## WHAT IS NEEDED:
Whenever a line in the records below holds the string "logo", copy it out.

***** DATA EXTRACTS

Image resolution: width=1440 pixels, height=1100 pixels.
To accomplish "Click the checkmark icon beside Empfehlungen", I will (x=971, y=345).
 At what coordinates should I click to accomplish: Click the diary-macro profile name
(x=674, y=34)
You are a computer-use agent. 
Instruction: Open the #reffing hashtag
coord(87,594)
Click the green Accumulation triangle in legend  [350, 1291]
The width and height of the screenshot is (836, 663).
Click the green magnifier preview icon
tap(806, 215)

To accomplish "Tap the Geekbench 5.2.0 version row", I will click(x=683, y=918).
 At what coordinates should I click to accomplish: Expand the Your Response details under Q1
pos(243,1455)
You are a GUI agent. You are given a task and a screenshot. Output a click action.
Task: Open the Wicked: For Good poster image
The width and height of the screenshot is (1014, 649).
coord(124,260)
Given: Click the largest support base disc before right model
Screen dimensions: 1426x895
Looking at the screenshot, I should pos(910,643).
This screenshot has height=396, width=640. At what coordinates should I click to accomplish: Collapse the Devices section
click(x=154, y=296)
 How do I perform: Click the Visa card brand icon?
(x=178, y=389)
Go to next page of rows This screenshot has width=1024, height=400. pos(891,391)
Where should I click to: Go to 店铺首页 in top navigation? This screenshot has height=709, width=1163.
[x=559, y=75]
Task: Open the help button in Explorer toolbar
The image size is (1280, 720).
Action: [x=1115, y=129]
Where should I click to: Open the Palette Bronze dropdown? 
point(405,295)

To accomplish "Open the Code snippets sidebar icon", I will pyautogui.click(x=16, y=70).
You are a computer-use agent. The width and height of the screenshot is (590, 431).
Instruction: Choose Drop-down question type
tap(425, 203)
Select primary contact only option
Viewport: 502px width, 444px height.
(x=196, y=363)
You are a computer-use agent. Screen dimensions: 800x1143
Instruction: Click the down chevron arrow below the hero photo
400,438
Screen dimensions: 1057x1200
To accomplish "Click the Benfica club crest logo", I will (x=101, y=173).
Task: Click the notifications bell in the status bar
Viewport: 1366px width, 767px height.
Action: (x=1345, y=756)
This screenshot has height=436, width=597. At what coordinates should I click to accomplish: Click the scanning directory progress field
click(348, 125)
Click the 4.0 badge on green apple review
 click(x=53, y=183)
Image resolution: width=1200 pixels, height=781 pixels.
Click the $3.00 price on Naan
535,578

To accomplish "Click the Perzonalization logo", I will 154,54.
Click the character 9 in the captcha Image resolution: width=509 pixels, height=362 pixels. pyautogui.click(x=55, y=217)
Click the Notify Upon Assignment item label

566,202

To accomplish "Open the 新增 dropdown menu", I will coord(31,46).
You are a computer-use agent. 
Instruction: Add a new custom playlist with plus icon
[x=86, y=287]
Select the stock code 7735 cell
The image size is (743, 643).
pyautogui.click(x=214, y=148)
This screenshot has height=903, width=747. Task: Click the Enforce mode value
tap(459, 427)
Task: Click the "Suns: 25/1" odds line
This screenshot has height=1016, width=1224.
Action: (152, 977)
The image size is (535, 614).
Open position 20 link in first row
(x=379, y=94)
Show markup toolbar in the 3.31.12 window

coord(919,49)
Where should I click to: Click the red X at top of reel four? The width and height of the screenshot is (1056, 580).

**********

## SOLUTION FOR THIS TASK:
To accomplish "Click the Benfica club crest logo", I will (x=101, y=173).
To accomplish "Click the Perzonalization logo", I will 154,54.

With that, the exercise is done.